The fact is that over time companies have developed internal computing systems, resulting in the implementation of complex and costly information processes, which required investments in equipment, installation and maintenance of programs and teams of specialists to take care of their IT infrastructure, system known as on-premise.

It was the phase in which market requirements conflicted with each other, demanding from infrastructure professionals strong efforts in the search for the preservation of the necessary secure controls, while development professionals were led to act in the identification of “new functionalities for increasingly faster applications ” (CASTRO, 2019, p.1). Such movements kept many difficulties for the effective implantation of integrated solutions that could promote the homogeneity of the platforms.

In this sense, Cloud Computing emerges as a redefinition of ICT practices, both from the perspective of the individual use of networks and systems accessed by citizens, and within organizations (CASTRO, 2019). Recording a document, replying to an email or listening to a song on streaming are actions that are already done naturally nowadays, and that are possible from the evolution of ICTs, since all of this is done through Cloud Computing.

Allied to the security offered by the cloud, the Zero Trust concept appears, to improve the protection of users’ sensitive data, as opposed to standard network security, which acts to stop possible threats coming from outside the network, which may occasionally leave data vulnerable, allowing data to be eventually stolen within that network. The basic principle of Zero Trust is to reinforce user authentication through the use of several layers of advanced access control, both for network devices and for servers that support such resources (ORACLE, 2022).

This scientific article was prepared based on extensive bibliographical research, aiming to answer the following question: how does Zero Trust provide greater security to network users? The objective of this study is to demonstrate the security advantages provided by Zero Trust, combined with Cloud Computing.

2. ON-PREMISE ENVIRONMENTS

Local environment or on-premise system is one that requires the acquisition and maintenance of licenses for its installation. It can be managed by the organization’s internal team, requiring “upgrades and changes to the internal system without requiring internet access” (BRESSANIN, 2021).
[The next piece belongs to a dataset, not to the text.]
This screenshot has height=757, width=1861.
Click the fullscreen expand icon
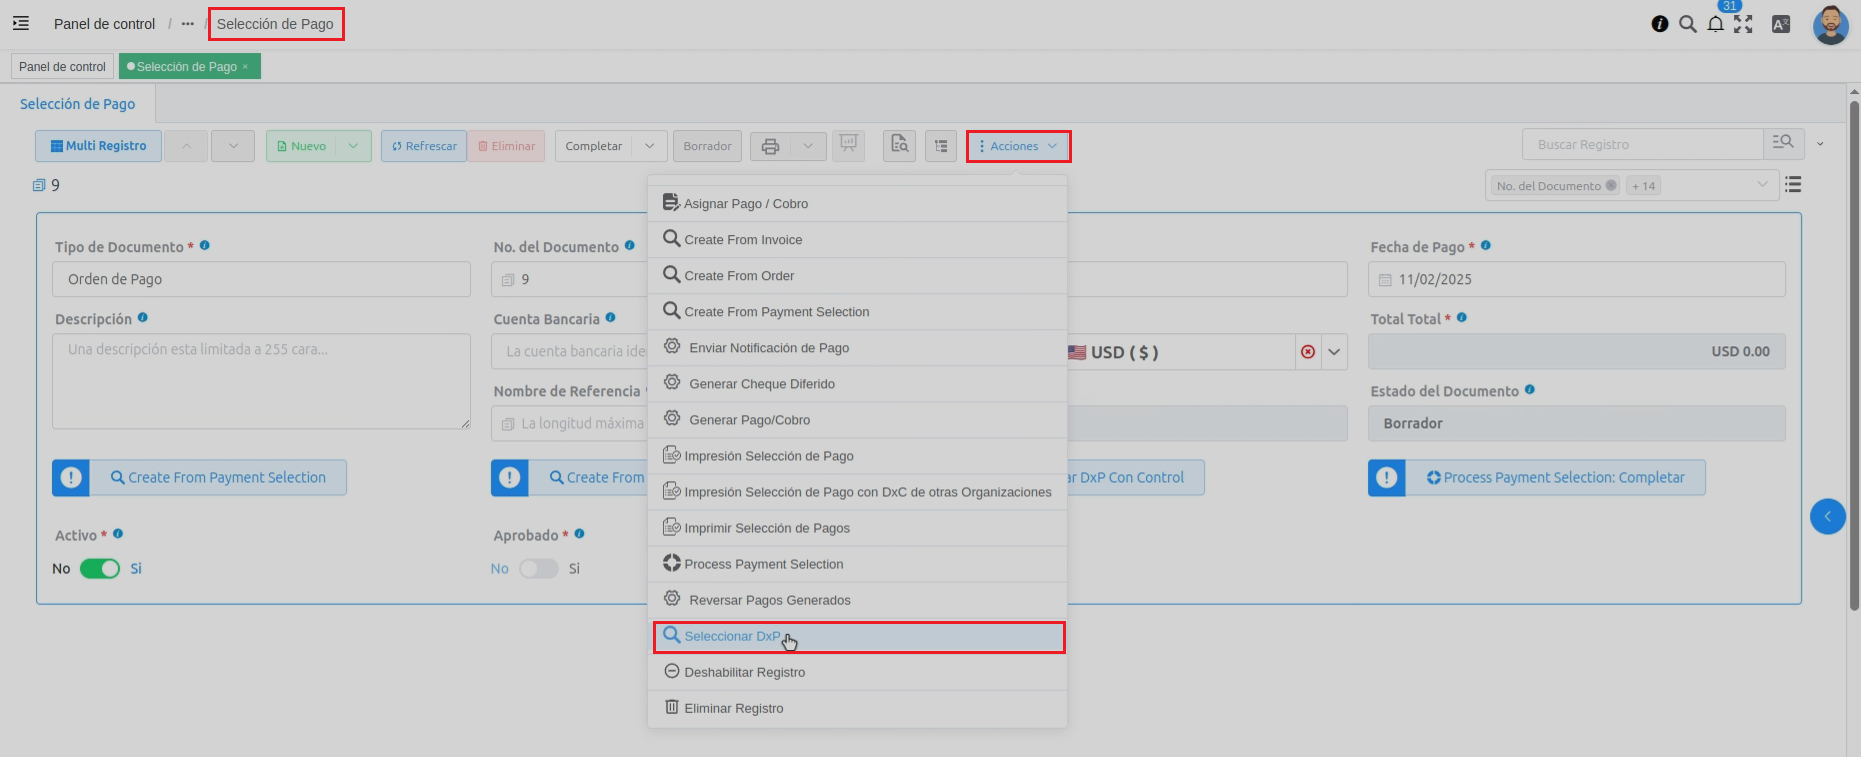click(x=1743, y=25)
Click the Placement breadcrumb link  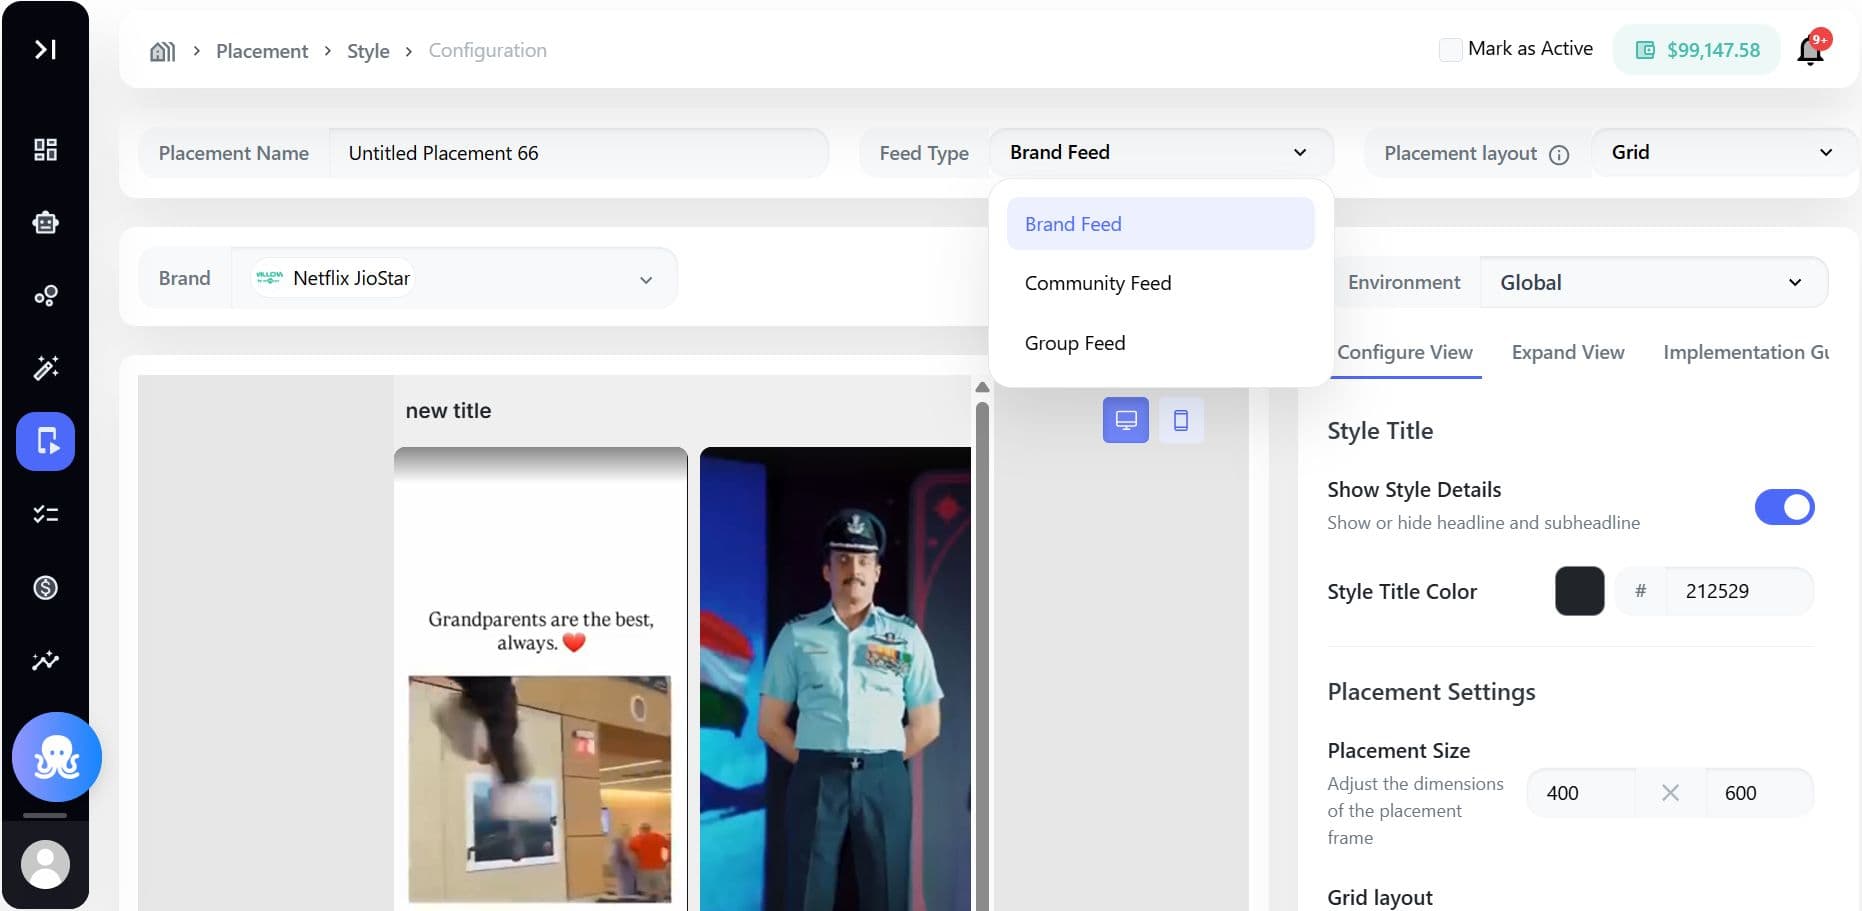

Its operation requires the installation of a program on the company’s servers and, depending on the format of the application, it must also be installed on each machine on an internal network. Such needs make its installation more time-consuming, requiring the configuration of each of its modules on each machine on the company’s internal network. Its installation is carried out by contracting service packages, which can be defined in advance, and tuned to each segment. Despite being a laborious and time-consuming process, the use of an on-premise system allows for several customization possibilities, an attractive aspect when the company “requires integration and development” (BRESSANIN, 2021).

When talking about corporate environments, with regard to the investments required for the installation and maintenance of the on-premise environment, and, considering the complexity and delay for its implementation, one of the possibilities is to adopt a model of computerized solution known as ERP System – Enterprise Resource Planning, which allows the optimization of all operational processes of the organization, allowing greater efficiency and productivity, in addition to cost reduction (BRESSANIN, 2021).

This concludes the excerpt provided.